Bagi wartawan, menu paling ditunggu, selain makanan untuk berbuka puasa, tentu adalah tanggapan SBY mengenai ramainya pemberitaan di hampir semua media nasional yang mengangkat isu pencalonan presiden. Dan yang ditunggu wartawan itu akhirnya datang juga, ketika usai berbuka puasa bersama, didampingi Jubir Presiden, Andi Mallarangeng, SBY memberi tanggapan.

“Tanggapan saya terhadap mulai munculnya, katakanlah, calon-calon presiden untuk tahun 2009 yang saya ikuti dimulai dari pernyataan Ibu Megawati sampai yang terakhir Pak Sutiyoso itu, bagi saya positif, bagus.
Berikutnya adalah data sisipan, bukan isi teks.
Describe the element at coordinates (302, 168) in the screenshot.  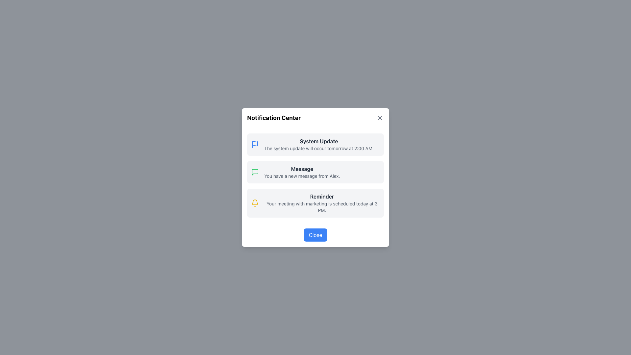
I see `the static text label displaying 'Message' in bold, dark gray font, located within a notification card beneath the 'System Update' notification` at that location.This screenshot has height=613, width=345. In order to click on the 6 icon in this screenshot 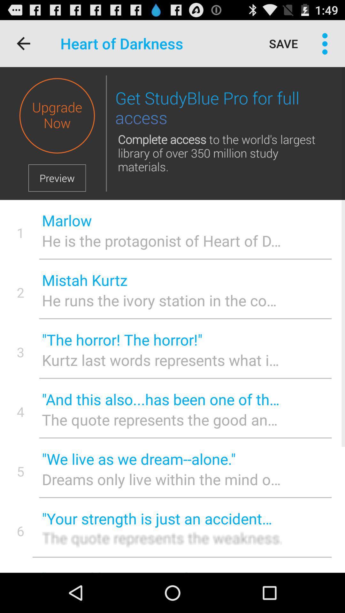, I will do `click(20, 531)`.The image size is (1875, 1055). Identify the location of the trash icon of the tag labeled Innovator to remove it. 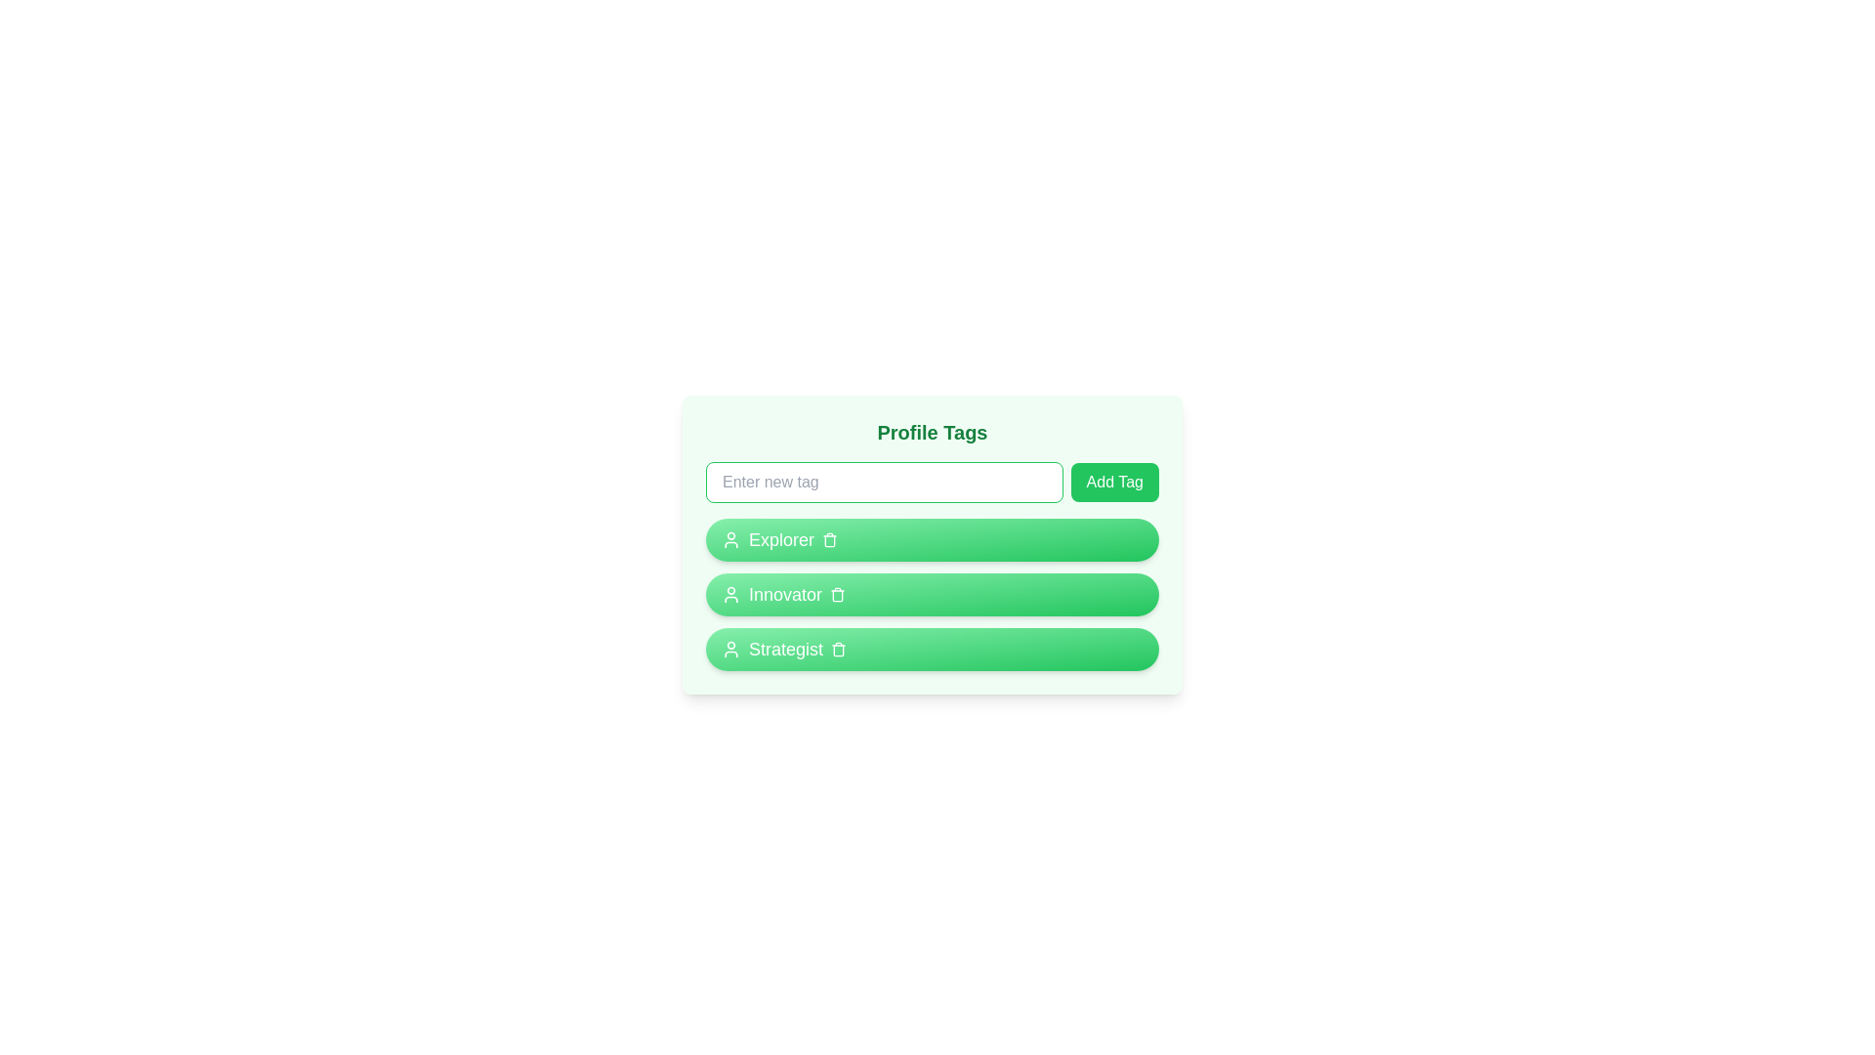
(838, 594).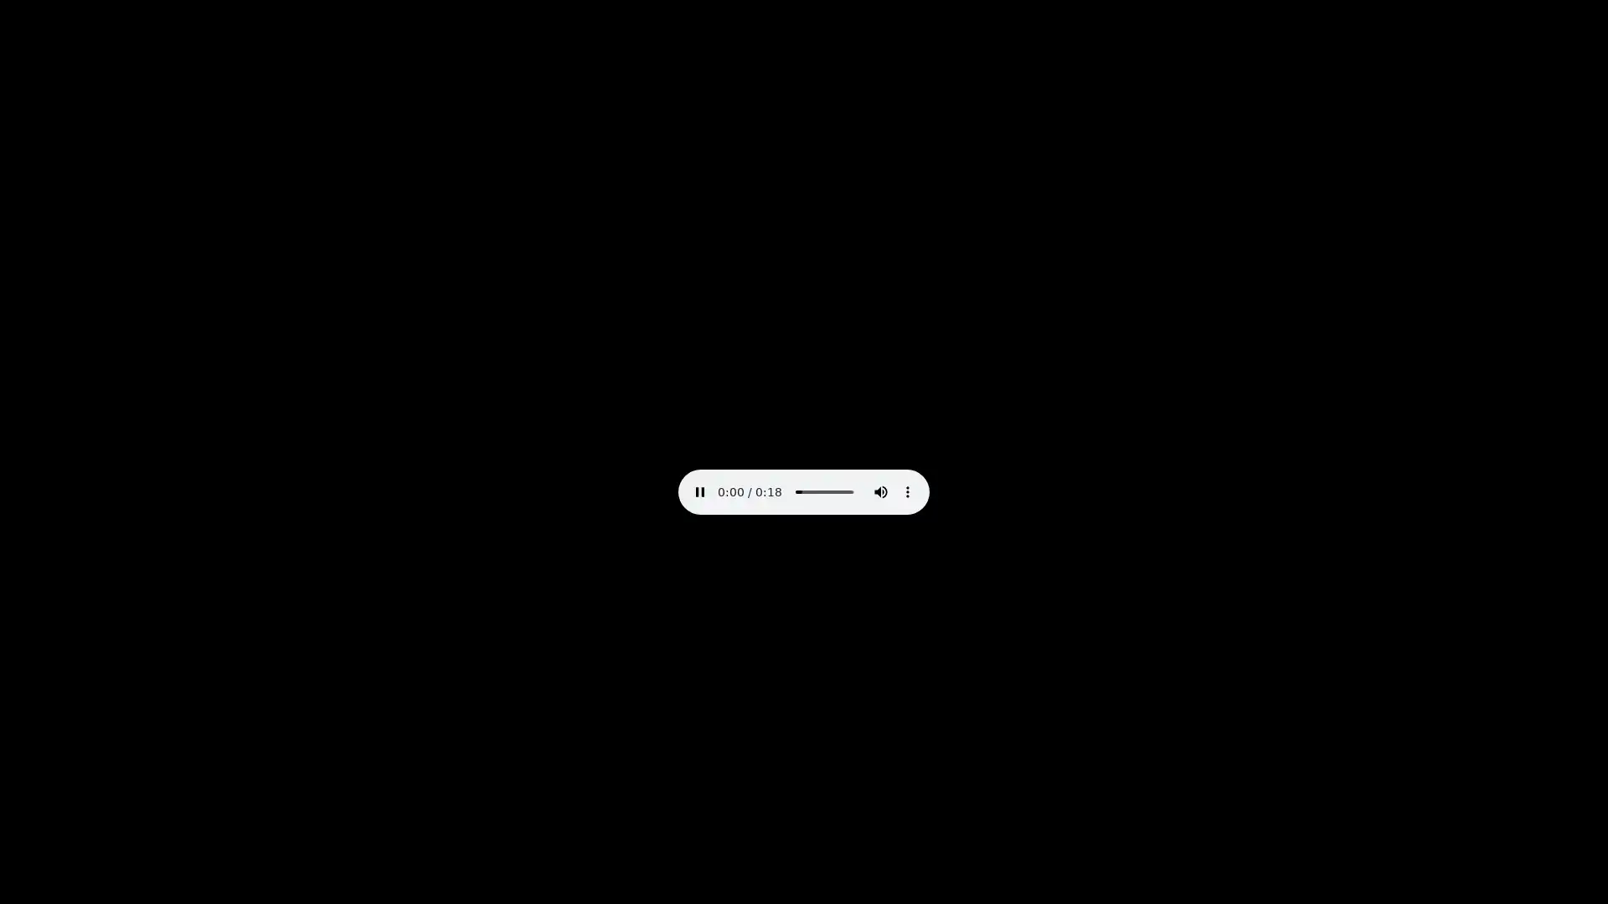  I want to click on mute, so click(879, 491).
Karena itulah demokrasi yang makin mekar. Kalau kita berpikir positif, makin banyak calon, maka makin banyak pilihan rakyat. Pada saatnya nanti rakyat tentu akan memilih yang menurut mereka tepat untuk memimpin negeri kita tahun 2009 mendatang. Jadi itulah tanggapan pertama saya terhadap mulai munculnya calon-calon Presiden untuk tahun 2009,” kata Presiden. Usai mewancarai Presiden, para wartawanpun segera berhamburan untuk secepatnya mengirimkan laporannya tentang menu istimewa ini. (nnf)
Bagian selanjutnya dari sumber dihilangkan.